Task directions
Of the entries below, copy only those lines that contain the word "header".

*** Opening Data under study ***

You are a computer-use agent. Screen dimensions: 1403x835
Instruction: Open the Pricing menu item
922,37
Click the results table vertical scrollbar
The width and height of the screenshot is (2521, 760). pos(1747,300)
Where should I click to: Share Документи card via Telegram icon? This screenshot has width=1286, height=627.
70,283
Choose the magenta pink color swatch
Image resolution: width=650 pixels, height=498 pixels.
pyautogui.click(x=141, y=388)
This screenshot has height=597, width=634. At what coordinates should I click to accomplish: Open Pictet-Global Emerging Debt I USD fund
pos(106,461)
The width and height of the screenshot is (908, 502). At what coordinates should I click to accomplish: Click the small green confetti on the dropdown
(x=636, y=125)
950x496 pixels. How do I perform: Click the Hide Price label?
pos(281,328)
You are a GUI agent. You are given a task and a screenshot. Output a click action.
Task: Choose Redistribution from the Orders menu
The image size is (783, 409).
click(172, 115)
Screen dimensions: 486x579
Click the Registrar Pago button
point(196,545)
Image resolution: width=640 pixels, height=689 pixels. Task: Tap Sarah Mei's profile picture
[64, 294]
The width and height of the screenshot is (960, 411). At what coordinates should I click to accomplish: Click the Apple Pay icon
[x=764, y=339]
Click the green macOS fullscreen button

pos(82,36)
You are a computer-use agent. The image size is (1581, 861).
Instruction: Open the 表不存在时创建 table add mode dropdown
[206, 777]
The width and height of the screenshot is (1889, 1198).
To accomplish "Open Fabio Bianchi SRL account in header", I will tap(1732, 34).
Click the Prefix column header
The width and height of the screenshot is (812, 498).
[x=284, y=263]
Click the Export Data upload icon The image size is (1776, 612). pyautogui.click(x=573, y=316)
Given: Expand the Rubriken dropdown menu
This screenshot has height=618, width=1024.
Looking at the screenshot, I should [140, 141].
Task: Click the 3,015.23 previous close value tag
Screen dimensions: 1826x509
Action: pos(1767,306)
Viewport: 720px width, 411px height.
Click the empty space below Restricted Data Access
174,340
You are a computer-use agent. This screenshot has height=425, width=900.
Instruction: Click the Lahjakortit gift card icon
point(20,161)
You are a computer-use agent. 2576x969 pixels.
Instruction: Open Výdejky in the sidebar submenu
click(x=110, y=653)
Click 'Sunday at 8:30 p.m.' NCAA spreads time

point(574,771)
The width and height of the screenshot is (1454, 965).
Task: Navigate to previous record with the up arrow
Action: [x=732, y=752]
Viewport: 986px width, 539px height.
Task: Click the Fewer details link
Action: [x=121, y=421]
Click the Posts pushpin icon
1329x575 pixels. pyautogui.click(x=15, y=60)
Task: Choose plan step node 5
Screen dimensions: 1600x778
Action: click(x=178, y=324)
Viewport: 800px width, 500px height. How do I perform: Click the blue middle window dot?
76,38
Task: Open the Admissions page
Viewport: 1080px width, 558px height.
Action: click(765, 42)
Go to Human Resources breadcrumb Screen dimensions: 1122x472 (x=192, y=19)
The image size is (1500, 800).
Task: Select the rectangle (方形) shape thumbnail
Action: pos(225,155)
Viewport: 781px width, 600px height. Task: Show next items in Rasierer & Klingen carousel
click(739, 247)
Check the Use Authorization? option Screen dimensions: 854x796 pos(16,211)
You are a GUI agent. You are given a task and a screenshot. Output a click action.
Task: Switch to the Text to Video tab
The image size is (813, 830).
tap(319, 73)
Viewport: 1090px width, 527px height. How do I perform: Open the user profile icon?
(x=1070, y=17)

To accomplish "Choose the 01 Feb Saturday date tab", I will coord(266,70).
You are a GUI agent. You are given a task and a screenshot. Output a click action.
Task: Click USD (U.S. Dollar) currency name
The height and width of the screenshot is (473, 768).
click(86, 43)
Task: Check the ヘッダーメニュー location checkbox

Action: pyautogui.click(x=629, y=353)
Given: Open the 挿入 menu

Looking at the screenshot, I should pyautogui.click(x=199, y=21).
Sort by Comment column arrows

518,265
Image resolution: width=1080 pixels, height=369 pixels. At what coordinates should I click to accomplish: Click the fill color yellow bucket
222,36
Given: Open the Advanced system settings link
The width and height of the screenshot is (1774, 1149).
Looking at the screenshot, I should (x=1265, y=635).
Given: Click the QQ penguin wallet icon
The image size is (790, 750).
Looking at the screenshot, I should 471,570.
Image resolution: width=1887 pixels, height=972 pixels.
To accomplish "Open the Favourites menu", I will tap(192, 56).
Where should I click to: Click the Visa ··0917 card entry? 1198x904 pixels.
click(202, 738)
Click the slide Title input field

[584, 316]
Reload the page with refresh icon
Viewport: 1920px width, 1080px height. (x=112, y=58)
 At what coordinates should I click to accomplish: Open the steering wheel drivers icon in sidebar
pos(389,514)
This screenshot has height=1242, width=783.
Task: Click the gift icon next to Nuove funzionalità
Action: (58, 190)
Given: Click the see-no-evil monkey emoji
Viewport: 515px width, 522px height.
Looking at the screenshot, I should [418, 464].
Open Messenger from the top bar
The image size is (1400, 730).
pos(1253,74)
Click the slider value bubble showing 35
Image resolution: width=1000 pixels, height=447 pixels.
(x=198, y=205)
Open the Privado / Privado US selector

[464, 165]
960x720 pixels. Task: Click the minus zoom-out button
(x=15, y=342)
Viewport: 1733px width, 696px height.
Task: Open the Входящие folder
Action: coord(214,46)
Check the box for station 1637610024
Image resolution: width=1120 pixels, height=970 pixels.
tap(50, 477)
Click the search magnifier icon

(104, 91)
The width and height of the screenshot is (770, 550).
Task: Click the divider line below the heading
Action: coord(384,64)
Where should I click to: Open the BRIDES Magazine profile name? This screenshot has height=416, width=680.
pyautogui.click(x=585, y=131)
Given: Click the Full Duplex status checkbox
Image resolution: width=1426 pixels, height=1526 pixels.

*** Closing Data under study ***

Response to the exercise
To accomplish "Open Fabio Bianchi SRL account in header", I will tap(1732, 34).
Click the Prefix column header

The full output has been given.